Wer heute seinen Urlaub noch im Reisebüro bucht, gilt nicht nur als bescheuert, sondern ist es wohl auch. Denn für das Entgegenkommen des Anbieters, ihm überhaupt etwas zu verkaufen, entrichtet der Kunde eine Bearbeitungsgebühr. Er bezahlt den Händler dafür, dass dieser ihm etwas verkauft. Und auch der Kauf eines Flugbilletts kostet eine Gebühr, bald wohl auch der Besuch an einem real noch existierenden Bankschalter.
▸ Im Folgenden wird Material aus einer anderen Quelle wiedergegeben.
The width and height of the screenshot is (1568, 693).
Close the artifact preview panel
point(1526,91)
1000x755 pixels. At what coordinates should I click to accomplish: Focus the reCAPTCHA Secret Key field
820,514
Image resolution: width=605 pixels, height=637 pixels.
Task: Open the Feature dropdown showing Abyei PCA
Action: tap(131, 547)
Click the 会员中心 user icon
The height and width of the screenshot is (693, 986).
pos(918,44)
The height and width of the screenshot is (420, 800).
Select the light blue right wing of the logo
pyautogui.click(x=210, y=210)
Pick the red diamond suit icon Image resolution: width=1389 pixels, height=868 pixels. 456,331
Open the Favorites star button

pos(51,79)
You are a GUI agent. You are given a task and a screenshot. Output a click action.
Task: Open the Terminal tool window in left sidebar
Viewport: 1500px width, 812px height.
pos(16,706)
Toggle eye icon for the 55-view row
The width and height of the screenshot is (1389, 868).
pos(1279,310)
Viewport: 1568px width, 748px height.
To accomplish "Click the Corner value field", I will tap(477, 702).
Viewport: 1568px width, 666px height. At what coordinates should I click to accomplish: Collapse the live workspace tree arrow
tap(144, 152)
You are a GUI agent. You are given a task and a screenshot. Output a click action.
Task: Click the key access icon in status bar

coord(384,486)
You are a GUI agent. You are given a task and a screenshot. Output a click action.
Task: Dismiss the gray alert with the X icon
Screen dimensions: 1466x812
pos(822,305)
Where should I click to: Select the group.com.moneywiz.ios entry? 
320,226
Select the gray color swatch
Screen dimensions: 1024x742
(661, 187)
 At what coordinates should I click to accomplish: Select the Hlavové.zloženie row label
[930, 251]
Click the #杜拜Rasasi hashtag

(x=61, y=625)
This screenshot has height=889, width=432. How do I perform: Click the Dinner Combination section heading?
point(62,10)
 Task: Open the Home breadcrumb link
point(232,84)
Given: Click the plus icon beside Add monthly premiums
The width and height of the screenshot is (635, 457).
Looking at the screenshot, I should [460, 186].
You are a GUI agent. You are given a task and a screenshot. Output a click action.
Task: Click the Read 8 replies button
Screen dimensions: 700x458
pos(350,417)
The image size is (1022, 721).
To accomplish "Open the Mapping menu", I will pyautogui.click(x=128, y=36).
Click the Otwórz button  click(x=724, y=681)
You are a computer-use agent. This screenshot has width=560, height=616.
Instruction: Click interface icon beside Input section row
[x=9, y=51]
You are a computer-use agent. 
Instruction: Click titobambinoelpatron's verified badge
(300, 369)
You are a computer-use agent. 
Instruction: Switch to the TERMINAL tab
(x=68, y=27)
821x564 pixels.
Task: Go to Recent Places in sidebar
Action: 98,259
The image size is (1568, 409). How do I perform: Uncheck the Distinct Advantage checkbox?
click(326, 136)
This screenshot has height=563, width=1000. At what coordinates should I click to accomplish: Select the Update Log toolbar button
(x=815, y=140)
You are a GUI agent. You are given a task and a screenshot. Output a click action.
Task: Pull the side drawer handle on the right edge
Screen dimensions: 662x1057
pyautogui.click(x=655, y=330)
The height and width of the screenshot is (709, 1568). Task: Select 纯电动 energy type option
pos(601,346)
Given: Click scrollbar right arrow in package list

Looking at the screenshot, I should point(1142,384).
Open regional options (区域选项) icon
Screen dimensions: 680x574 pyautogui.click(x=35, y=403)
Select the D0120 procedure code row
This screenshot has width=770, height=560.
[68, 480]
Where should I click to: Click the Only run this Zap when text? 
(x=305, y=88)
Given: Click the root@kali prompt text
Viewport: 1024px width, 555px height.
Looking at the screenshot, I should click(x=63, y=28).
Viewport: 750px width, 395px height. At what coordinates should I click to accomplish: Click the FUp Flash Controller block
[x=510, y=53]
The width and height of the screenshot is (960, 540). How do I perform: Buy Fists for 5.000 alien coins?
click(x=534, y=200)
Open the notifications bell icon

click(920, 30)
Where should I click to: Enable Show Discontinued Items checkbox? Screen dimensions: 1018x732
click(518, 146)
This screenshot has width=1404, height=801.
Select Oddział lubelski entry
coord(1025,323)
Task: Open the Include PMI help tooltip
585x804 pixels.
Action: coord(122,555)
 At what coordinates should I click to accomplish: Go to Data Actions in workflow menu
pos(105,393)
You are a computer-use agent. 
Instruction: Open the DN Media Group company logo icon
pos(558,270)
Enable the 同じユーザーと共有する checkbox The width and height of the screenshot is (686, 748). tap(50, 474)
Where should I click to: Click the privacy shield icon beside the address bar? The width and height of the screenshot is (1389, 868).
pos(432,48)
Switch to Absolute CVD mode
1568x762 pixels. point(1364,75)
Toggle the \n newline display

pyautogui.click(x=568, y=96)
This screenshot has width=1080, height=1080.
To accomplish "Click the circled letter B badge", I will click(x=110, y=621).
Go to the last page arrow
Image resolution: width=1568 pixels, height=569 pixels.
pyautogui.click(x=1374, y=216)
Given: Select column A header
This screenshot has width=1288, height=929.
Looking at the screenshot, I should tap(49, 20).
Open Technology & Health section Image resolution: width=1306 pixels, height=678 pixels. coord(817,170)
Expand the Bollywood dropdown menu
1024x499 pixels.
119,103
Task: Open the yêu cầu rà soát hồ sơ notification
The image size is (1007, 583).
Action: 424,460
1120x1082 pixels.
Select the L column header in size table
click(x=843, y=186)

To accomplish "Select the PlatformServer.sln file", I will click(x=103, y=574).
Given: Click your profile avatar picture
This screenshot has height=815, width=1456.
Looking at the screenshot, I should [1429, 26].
Das kommt in der klassischen Ökonomie eigentlich nicht vor.

Günstiger wird es für den Kunden, wenn er das Internet benutzt: Dort leistet er aber auch die ganze Arbeit selbst und hilft den Händlern dabei, Personal einzusparen.

Für die Autoren des überaus lesenswerten Buches «Der arbeitende Kunde» ist das nichts anderes als die Einbindung des Konsumenten in die Wertschöpfungskette von Produzenten und Händlern. Der Konsument wird im Verkauf (Selbstbedienung, Eigenberatung), im Marketing (als Werbeträger für Labels) und selbst in der Produktion (Endmontage von Bausätzen wie bei Ikea) eingespannt. Je nach Sichtweise leistet er unbezahlte Arbeit oder verliert Freizeit. Jedenfalls hilft die wachsende Einbindung des Konsumenten in den Produktions- und Verteilprozess dabei, die Grenzen zwischen Arbeits- und Freizeit aufzulösen. Bleibt die Frage, wann die erste Gewerkschaft Tariflöhne für Konsumenten einfordert.